'''
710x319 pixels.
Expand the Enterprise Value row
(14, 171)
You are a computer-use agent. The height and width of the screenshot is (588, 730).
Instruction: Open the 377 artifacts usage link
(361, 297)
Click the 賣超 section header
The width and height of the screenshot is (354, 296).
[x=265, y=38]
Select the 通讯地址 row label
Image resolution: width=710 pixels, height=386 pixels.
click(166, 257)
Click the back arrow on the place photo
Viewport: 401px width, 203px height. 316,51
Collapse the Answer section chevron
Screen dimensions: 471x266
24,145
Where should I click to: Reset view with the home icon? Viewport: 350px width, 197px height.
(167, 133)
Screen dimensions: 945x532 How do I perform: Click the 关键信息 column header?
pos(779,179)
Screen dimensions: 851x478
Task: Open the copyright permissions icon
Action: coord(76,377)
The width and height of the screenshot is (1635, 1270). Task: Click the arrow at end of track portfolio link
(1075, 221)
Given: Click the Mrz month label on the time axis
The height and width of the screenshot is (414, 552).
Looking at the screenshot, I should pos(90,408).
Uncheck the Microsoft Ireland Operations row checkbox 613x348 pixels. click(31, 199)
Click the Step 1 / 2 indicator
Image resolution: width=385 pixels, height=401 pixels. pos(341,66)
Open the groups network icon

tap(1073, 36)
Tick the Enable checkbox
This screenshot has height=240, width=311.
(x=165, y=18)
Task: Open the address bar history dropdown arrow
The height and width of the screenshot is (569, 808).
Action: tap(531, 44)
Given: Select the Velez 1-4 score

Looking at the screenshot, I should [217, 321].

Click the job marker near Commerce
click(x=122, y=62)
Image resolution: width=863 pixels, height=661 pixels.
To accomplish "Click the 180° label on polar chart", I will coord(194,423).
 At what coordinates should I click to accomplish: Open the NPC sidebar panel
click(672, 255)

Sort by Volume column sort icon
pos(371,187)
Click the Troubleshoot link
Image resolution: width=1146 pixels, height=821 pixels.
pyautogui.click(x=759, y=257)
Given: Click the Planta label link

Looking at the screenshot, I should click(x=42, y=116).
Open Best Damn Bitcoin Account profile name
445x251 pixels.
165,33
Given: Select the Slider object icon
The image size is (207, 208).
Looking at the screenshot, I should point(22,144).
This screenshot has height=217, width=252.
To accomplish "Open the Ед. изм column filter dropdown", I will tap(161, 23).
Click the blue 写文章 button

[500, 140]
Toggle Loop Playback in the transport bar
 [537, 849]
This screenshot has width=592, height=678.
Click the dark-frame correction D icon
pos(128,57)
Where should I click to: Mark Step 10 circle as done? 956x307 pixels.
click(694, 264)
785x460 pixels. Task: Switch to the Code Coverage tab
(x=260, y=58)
'''
Goal of the exercise — Exact copies of the lines from the one containing "Image resolution: width=863" through the final line of the records are all the answer should hold.

Exercise solution —
Image resolution: width=863 pixels, height=661 pixels.
To accomplish "Click the 180° label on polar chart", I will coord(194,423).
 At what coordinates should I click to accomplish: Open the NPC sidebar panel
click(672, 255)

Sort by Volume column sort icon
pos(371,187)
Click the Troubleshoot link
Image resolution: width=1146 pixels, height=821 pixels.
pyautogui.click(x=759, y=257)
Given: Click the Planta label link

Looking at the screenshot, I should click(x=42, y=116).
Open Best Damn Bitcoin Account profile name
445x251 pixels.
165,33
Given: Select the Slider object icon
The image size is (207, 208).
Looking at the screenshot, I should point(22,144).
This screenshot has height=217, width=252.
To accomplish "Open the Ед. изм column filter dropdown", I will tap(161, 23).
Click the blue 写文章 button

[500, 140]
Toggle Loop Playback in the transport bar
 [537, 849]
This screenshot has width=592, height=678.
Click the dark-frame correction D icon
pos(128,57)
Where should I click to: Mark Step 10 circle as done? 956x307 pixels.
click(694, 264)
785x460 pixels. Task: Switch to the Code Coverage tab
(x=260, y=58)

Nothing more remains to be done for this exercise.